Now, one autumn day, the newly renovated art museum was featuring several new collections that had been acquired, and a crowd of people milled through to see the works.
''She appears in several paintings from around the same time period, by the same artist, yet her identity remains unknown,'' the tour guide explained, gesturing. ''She's simply referred to as 'The Goddess in Rapture,' because of the expression on her face and the slightly mythical quality of some of the works. Many of the paintings were discovered in an apartment in Paris that remained sealed off for more than half a century. The artist remains unknown.''
Standing toward the back of the crowd, one figure waited until the rest of the group had moved on to the next exhibit. Then she moved forward and approached the painting. She appeared to be only about twenty, though she was much older. she was an uncommonly beautiful young woman, with her long wavy black hair, full lips and soft pale skin. But perhaps her most striking feature was her eyes: they were almost iridescent, a shifting kaleidoscope of blue and green hues. She stood there for a long time, looking at the familiar faces in the painting, feeling a small sadness tugging at her heart. Then she heard footsteps behind her, turned to see a well-dressed young man walking towards her with a smile. He had dark hair and warm brown eyes. People always said that he looked just like his great-grandfather, the late Tony Stark. ''Hey, Avi,'' he greeted her.

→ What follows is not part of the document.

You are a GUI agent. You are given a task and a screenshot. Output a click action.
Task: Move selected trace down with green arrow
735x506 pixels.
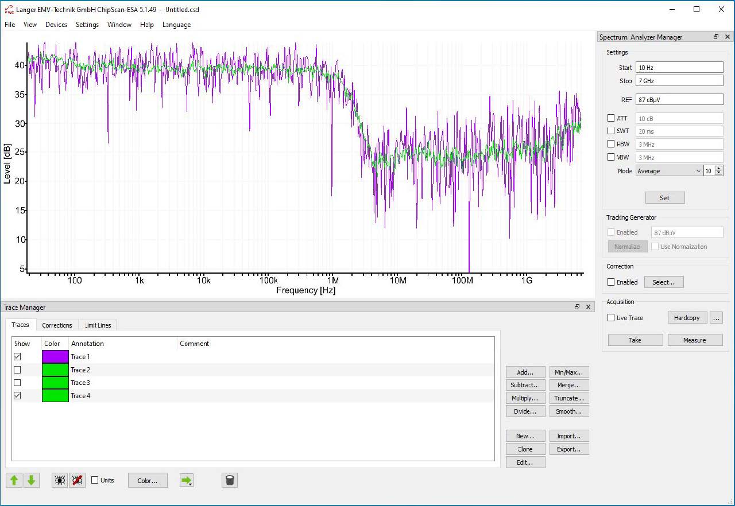click(x=32, y=480)
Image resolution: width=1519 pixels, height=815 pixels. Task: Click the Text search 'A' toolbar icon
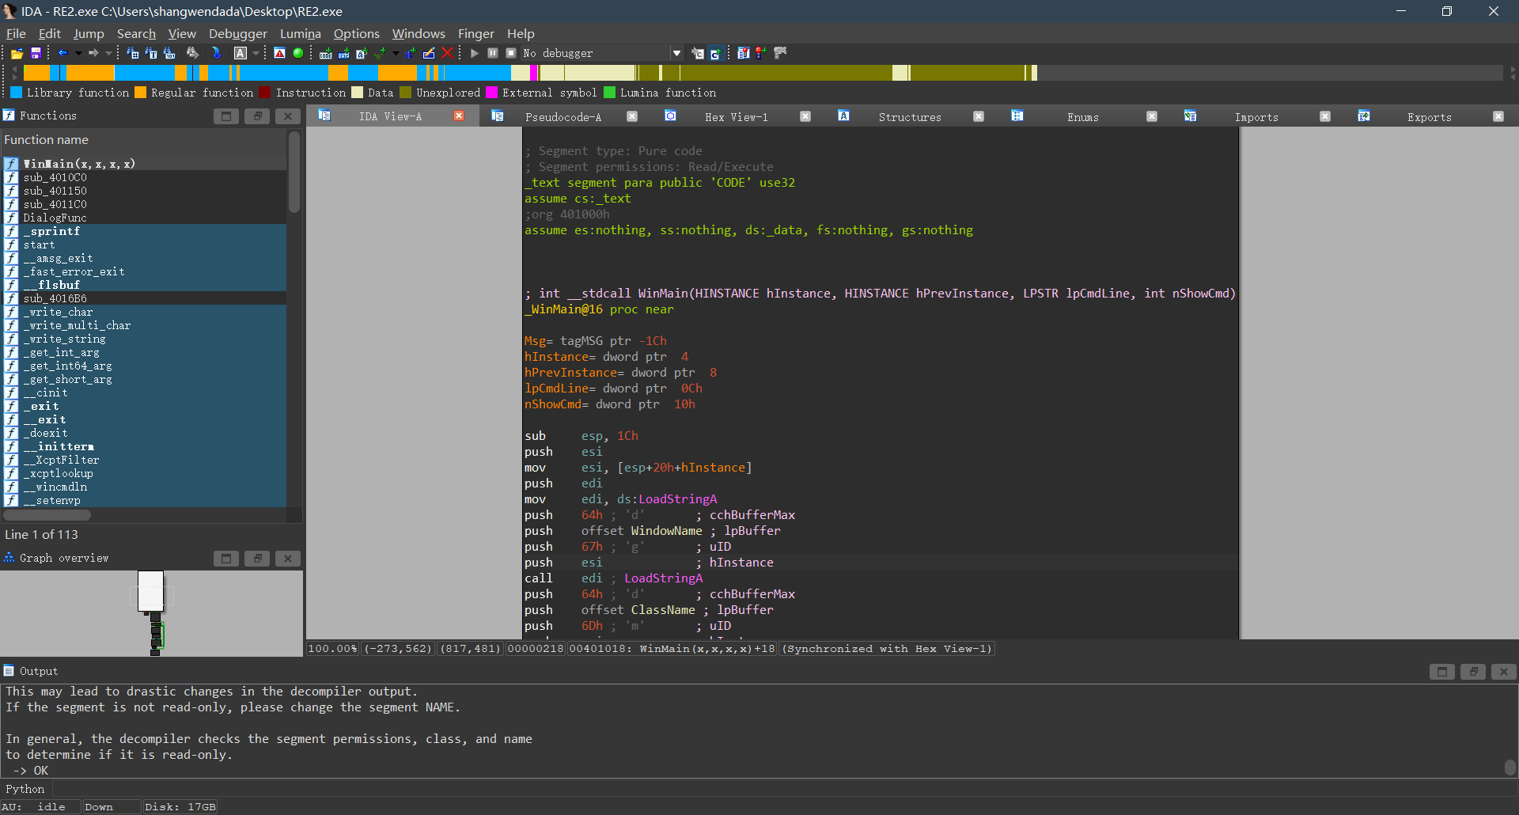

''Hey Orion,'' she answered softly. They stood together in silence for a moment, looking up at the paintings. ''I've said it before and I'll say it again—your mom was a fox.''
Avi elbowed him in the side but she laughed. ''Yeah, she kinda was,'' the girl admitted.
''Do you miss them?'' he asked.
''Yes. I'll always miss them...but they're not really gone, you know? They're just not here.'' She smiled softly, thinking about the photograph that was framed and sitting next to her bed at the apartment that she and Orion Stark shared. Her aunt Jane had spoken fondly about Avi's mother and father, often with tears in her eyes. ''I like to imagine that they're walking together in some other world, under other stars. And I'll be with them again one day, somewhere far from here.''
Orion nodded and patted her on the shoulder. ''How about some shawarma, kid?'' he asked.
''Alright, but you're paying,'' she told him.
Loki and Darcy watched this, and smiled. If you could see them, they still looked young, as if frozen in a single moment in time. Together and in love.
And so, like many others, this story does not end but continues on the way it began: with a look, a meeting of eyes. Wheels turned behind the scenes again and again, prompted by some unknown force. Like a whisper, like a song that even the wind and the trees have forgotten.